Loudon Wainwright III – IIIrd act
“It’s a way to draw in the audience, to get them laughing and then turn around and clobber them with something serious. You can do all sorts of things with humor, and I’ve always liked to think of myself as a switch hitter in that way, that I could hit in either direction.”
The shtick got him noticed. When he opened for John Hammond Jr. at the Gaslight in 1969, a writer for the Village Voice wrote a rave review that attracted talent scouts including Nesuhi Ertegun from Atlantic Records and John Hammond Sr. from Columbia Records. Wainwright ended up cutting his first two albums for Atlantic, and the next three for Columbia.
Wainwright would become the first of many performers touted as “the new Bob Dylan,” a marketing strategy he lampooned in a 1991 song, “Talking New Bob Dylan” (“I got some boots and a harmonic rack/A D-21 and I was on the right track”).

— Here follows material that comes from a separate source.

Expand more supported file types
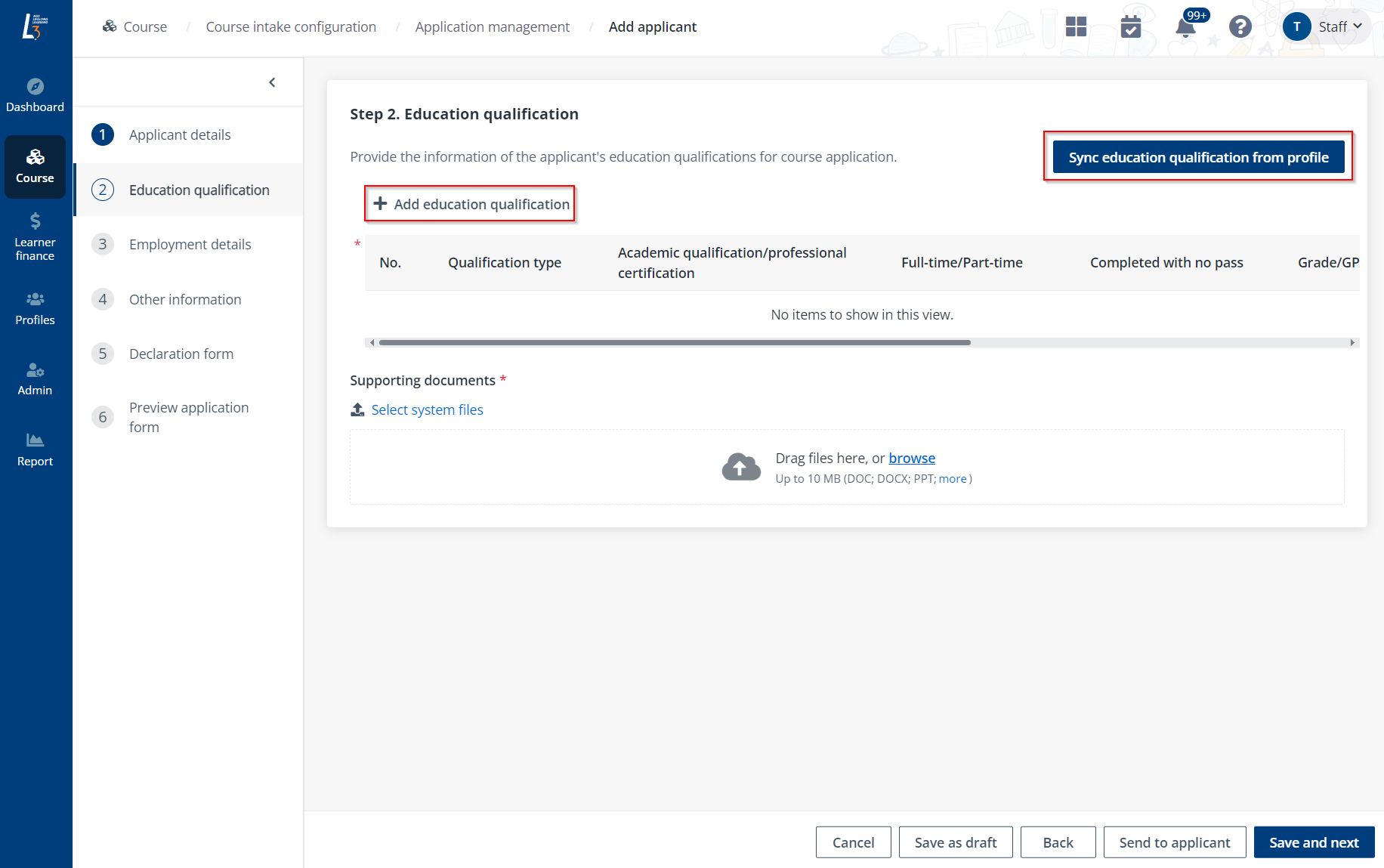1384x868 pixels. pos(953,479)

In retrospect, he thinks it was an easy time to get a record deal if you had some genuine talent. “Considering that I started to perform in 1968,” he says, “and started making my first record in 1969, there weren’t a lot of lean years.”
Signing with Atlantic prompted one last bit of theatricality. “Because Loudon is such an unusual name,” he says, “and because my dad was a pretty well-known journalist at the time, it was suggested by a number of people, including my dad, that I use my technical name, with the Roman numeral on it. My dad said, ‘I think your grandmother would appreciate it.’
“Years later, when he was dying in the hospital [in 1988], I remember going to visit him once and going, ‘Hey dad, remember in 1969 when you said I should use Loudon Wainwright III in honor of Loudon Wainwright the first? How come you were never Loudon Wainwright Jr.?’ He’s dying in a hospital bed and I’m giving him grief. But that’s what happens to you. ‘That’s OK,’ he said. ‘You can have the name when I die.'”
For twenty-odd years I have strummed on guitars
Five thousand lost flatpicks, four fingertip scars
— “Career Moves”, 1985
This past spring, Wainwright toured the British Isles, where he’s always been more popular than in the United States largely because of the avid and early support of the late John Peel, the influential BBC disc jockey. He typically ended his show with “Career Moves”, and had to raise the number of years, flatpicks, and broken G strings noted in the lyric. Wainwright has been on the road for a long time, and in a song called “Road Ode”, says carrying his guitar is akin to Willy Loman struggling with his sample cases.
“You go to these towns over and over again,” he says, “and there’s a kind of familiarity about it, and a sense of belonging to the town for the 36, 48 hours that you’re there.” In Dublin he seeks out a pint at Kehoe’s; in Chicago he walks along Lake Michigan and thinks of a long-gone favorite club, the Quiet Knight; in San Francisco he visits his hippie past and jokes about recognizing acid freaks in Golden Gate Park.
Once in a blue moon, he performs with a band, but usually he plays solo. “I’ve mostly done it by myself, which is a cost-effective way, and also a dramatic way,” he says. “There’s something pretty powerful about one person standing up there with a guitar. I certainly know that a lot of my fans prefer me stripped down like that.”
Wainwright guesstimates that he typically earns 95 percent of his annual income from touring. He’s never sold a lot of records; his albums have never gone gold. His best-selling LP was his third (the one that included “Dead Skunk”, which reached #16 on the pop charts in 1973). He did two more albums for Columbia after that, but they were disappointed, he said, when they couldn’t find another “funny animal song.”
Longtime fans argue over favorite Wainwright albums, though there’s general agreement that his strongest include the first two on Atlantic and two of more recent vintage, History (1992) and The Last Man On Earth (2001). Wainwright’s first album was as eloquently depressed as your most morose Ivy Leaguer. “Melody Maker described it as ‘bed-sit music,'” says Wainwright. “Me and Nick Drake, you know, neurotic, unhappy young guys.” It’s also probably no coincidence that his more recent highwater marks contained moving songs about his late father and mother.
The solo tours have had an indelible effect on his performance and songwriting, sharpening his lyrical diction, vocal syncopation, comic timing, and the rhythmic thrust of his D-28 guitar. The traveling has also probably made it harder to hold onto a place that a troubadour can call home.
In the early 1970s, Wainwright married Kate McGarrigle, who would soon become known for her songs and musical partnership with sister Anna. They had two children, Rufus and Martha. Wainwright celebrated the birth of his son with the song “Rufus Is A Tit Man” (“Rufus is a tit man, suckin’ on his mamma’s gland”) and later wrote a harrowing song called “Hitting You” about smacking Martha in anger (“I pulled the auto over, hit you with all my might/I knew right away it was too hard, and I’d never make it right”). He later lived with Suzzy Roche of the Roches, and they had a daughter, Lucy. All three children are musicians; Lucy opened for her dad on his British tour.